[Raw records]
--------------------

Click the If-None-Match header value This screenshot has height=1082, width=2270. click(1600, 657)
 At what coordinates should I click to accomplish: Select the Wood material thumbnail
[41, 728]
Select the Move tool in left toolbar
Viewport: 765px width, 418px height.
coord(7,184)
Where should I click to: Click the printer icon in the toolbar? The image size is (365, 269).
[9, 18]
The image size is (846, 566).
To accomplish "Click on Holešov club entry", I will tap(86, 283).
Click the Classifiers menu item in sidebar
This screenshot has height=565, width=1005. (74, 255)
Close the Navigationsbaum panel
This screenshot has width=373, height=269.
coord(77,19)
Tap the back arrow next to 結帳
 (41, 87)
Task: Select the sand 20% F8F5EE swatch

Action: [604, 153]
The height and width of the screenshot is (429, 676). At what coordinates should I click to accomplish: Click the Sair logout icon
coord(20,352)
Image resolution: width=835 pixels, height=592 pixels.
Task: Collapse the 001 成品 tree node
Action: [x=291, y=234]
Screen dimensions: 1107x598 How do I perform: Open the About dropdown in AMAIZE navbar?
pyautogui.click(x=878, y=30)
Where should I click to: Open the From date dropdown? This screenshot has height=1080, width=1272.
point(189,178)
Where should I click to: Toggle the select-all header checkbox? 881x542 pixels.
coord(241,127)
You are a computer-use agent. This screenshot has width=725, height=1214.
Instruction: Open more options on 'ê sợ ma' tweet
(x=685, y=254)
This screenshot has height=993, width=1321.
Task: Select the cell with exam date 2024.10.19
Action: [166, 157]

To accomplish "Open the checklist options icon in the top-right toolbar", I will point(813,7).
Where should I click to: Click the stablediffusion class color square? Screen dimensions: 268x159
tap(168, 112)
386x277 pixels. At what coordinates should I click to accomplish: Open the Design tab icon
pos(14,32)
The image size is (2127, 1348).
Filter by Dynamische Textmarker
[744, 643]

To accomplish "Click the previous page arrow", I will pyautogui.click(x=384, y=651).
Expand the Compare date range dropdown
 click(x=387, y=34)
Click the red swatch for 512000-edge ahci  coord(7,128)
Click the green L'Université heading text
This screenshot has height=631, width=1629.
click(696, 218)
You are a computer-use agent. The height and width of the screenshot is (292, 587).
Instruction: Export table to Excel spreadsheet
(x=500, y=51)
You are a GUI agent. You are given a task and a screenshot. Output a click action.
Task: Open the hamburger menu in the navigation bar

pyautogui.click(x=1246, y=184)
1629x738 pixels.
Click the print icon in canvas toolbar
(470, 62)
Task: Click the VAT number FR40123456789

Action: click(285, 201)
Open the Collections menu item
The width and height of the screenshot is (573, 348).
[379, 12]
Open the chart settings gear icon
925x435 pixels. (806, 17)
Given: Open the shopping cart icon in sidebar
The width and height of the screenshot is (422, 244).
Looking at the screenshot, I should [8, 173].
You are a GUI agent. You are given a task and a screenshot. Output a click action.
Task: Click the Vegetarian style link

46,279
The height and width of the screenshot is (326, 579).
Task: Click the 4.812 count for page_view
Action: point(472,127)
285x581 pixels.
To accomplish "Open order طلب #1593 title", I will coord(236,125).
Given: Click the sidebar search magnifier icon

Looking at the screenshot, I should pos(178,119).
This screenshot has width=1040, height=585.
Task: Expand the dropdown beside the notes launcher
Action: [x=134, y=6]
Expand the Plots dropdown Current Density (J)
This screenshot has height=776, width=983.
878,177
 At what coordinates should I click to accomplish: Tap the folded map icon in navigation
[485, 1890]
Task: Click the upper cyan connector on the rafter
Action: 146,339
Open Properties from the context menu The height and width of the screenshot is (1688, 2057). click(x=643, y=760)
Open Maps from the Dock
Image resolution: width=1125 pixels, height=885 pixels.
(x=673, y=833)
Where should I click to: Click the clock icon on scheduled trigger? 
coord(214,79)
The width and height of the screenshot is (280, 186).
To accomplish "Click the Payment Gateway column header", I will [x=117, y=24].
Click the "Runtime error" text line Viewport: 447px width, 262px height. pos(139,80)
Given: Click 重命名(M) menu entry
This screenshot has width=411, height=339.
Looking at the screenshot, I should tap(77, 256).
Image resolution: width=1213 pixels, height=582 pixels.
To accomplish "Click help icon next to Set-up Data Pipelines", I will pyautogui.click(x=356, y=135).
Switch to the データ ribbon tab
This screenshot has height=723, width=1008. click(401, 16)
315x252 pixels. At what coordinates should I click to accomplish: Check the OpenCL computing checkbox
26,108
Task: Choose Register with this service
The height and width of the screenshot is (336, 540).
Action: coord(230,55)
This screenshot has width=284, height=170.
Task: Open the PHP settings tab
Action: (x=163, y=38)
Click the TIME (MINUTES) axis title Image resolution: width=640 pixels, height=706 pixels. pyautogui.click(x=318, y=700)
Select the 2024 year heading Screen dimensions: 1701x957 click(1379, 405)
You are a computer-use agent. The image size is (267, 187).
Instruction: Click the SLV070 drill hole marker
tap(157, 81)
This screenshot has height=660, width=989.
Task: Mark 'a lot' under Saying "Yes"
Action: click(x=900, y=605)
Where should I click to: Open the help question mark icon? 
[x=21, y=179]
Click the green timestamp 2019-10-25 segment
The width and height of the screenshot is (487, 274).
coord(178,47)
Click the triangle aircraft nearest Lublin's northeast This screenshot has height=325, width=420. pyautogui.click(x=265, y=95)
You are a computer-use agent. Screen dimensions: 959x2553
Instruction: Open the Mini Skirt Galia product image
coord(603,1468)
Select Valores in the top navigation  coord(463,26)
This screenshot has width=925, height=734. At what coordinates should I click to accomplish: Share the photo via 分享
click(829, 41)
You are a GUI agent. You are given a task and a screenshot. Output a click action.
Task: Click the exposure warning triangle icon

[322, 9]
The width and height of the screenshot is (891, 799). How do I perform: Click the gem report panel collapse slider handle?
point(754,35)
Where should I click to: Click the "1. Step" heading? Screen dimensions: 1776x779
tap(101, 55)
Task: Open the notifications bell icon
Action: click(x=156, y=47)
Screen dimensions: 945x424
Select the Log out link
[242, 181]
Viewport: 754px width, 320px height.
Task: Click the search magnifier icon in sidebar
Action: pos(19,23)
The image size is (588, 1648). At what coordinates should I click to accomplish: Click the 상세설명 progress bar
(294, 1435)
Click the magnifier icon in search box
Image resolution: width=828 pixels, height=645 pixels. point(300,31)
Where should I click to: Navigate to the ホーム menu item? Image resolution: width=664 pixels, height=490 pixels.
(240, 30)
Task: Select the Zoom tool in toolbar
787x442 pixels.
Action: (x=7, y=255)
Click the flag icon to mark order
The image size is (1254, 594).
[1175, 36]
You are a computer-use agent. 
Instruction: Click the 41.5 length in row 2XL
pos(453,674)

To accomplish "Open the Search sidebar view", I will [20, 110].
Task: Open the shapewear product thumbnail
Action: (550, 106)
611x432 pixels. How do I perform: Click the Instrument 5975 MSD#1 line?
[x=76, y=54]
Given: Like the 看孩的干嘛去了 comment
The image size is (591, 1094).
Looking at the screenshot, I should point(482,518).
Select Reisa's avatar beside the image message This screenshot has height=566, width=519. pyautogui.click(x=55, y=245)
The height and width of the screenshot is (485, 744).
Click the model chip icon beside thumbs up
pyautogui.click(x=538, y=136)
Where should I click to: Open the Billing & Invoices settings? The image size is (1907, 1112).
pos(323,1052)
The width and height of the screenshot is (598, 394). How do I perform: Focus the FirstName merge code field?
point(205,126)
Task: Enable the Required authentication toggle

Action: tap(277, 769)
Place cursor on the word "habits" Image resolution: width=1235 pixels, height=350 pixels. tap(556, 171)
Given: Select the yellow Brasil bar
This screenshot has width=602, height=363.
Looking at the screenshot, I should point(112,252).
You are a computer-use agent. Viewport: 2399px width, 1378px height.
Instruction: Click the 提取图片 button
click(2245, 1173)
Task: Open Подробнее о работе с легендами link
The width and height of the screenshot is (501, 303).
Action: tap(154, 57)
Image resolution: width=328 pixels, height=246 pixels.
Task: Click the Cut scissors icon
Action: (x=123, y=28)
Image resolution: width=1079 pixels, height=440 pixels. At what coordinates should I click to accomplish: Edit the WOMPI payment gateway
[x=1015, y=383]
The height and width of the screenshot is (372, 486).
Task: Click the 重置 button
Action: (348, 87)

--------------------

- Task brief -
Copy out every line of the listing that contains the word "toolbar".

- Finished exercise -
Select the Move tool in left toolbar
Where should I click to: Click the printer icon in the toolbar? The image size is (365, 269).
To accomplish "Open the checklist options icon in the top-right toolbar", I will point(813,7).
Click the print icon in canvas toolbar
Task: Select the Zoom tool in toolbar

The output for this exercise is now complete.